**Tasks and exercises:**
(1) In the job queue passage, what timeout does it call a safe default for the watchdog in most B2B SaaS workloads?
(2) List every status value that a job can hold in the job queue passage.

**Passage shown:**
** Begin **

CREATE INDEX jobs_pending_idx ON jobs (created_at)
  WHERE status = 'pending';

The partial index is load-bearing: as completed jobs accumulate, a full index over the status column would mostly point at irrelevant rows. The partial index only contains rows where the predicate is true, so it stays small and fast regardless of the size of the completed-job archive.

The claim query

The query that workers run to claim the next job is one statement:

UPDATE jobs
SET status = 'running',
    started_at = NOW(),
    attempts = attempts + 1
WHERE id = (
  SELECT id FROM jobs
  WHERE status = 'pending'
  ORDER BY created_at
  LIMIT 1
  FOR UPDATE SKIP LOCKED
)
RETURNING id, payload;

Three details to read carefully. The inner SELECT with FOR UPDATE SKIP LOCKED picks the oldest pending row that no other transaction is currently locking. The outer UPDATE ... RETURNING atomically transitions that row to running state and hands the payload back to the worker, all in one statement. The worker does not need to do anything else to claim the job; the database has handled the concurrency.

Multiple workers running this query simultaneously each get a different row. If there are no pending rows or all pending rows are already locked, the query returns no result and the worker waits a moment before trying again. There is no thundering herd because each worker walks past the locked rows rather than waiting in line.

What happens at completion and failure

The worker processes the job, then issues one of three terminal-state transitions: success, retriable failure, permanent failure.

-- Success
UPDATE jobs SET status = 'completed', completed_at = NOW()
WHERE id = $1;

-- Retriable failure with exponential backoff
UPDATE jobs SET status = 'pending',
       last_error = $2,
       created_at = NOW() + INTERVAL '1 minute' * (2 ^ attempts)
WHERE id = $1 AND attempts < 5;

-- Permanent failure
UPDATE jobs SET status = 'failed', last_error = $2
WHERE id = $1 AND attempts >= 5;

The retry pattern uses the created_at column as the ordering key, so pushing it into the future delays the job naturally without a separate scheduled_for column. Five attempts with exponential backoff covers most transient failures and stops short of infinite retry on permanent ones.

The failure modes the pattern handles

Worker crashes are the failure mode that catches teams using simpler patterns. If a worker takes a job, transitions it to running, and then dies before completing or failing it, the job sits in running state forever and never gets retried. The fix is a watchdog query that resets jobs that have been running too long:

UPDATE jobs SET status = 'pending',
       last_error = 'reset by watchdog'
WHERE status = 'running'
  AND started_at < NOW() - INTERVAL '15 minutes';

The timeout depends on the expected work duration. For most B2B SaaS workloads, 15-30 minutes is a safe default. The watchdog runs every few minutes from a cron job or a separate worker.

** End **

**Data:**
** Begin **

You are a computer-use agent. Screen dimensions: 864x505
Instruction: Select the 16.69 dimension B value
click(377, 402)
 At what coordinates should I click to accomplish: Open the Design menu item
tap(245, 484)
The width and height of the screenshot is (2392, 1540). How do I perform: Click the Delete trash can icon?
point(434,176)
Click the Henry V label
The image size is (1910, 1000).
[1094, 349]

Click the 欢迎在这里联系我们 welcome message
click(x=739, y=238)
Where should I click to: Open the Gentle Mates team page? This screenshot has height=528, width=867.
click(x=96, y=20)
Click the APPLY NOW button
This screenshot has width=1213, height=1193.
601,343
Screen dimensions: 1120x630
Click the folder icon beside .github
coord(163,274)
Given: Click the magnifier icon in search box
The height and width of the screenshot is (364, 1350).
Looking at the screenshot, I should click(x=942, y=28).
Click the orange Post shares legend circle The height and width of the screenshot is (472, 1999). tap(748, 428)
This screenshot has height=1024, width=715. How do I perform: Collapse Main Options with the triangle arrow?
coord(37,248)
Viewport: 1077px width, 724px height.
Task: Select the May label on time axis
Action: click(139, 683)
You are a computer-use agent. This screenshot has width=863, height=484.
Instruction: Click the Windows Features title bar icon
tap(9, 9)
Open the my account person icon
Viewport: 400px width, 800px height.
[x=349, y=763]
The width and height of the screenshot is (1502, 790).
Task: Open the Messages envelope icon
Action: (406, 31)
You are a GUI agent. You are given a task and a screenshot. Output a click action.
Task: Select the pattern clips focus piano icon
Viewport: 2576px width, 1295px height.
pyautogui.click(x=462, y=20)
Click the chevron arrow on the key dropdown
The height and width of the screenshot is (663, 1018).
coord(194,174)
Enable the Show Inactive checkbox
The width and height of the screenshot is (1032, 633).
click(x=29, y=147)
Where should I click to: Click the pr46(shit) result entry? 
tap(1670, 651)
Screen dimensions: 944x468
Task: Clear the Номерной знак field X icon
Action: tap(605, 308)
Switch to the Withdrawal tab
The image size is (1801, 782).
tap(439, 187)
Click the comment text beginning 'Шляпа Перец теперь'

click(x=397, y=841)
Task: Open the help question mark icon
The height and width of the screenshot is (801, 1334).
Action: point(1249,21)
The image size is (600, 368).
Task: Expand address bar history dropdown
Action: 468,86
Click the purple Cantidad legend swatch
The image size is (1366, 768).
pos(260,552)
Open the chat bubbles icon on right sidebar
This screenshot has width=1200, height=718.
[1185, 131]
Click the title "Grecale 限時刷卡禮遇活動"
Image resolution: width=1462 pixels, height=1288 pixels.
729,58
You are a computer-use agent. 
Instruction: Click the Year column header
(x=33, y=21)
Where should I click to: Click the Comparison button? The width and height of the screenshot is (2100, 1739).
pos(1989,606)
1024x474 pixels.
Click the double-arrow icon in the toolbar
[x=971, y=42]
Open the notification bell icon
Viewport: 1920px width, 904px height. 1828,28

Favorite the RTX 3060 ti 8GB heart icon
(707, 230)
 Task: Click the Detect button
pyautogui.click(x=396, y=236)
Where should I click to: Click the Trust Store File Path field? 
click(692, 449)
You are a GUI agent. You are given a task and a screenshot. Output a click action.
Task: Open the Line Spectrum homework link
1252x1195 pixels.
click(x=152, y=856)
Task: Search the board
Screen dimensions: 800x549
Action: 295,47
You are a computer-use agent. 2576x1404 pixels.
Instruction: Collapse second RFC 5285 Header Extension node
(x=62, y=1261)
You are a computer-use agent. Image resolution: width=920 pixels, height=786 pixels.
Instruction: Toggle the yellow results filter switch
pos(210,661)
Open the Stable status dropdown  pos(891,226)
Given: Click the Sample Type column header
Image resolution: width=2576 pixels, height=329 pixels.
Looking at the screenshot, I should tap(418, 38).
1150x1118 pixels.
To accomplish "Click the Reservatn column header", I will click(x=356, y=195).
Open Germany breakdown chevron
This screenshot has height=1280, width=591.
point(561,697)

** End **

**Answers given:**
(1) 15-30 minutes.

(2) pending, running, completed, failed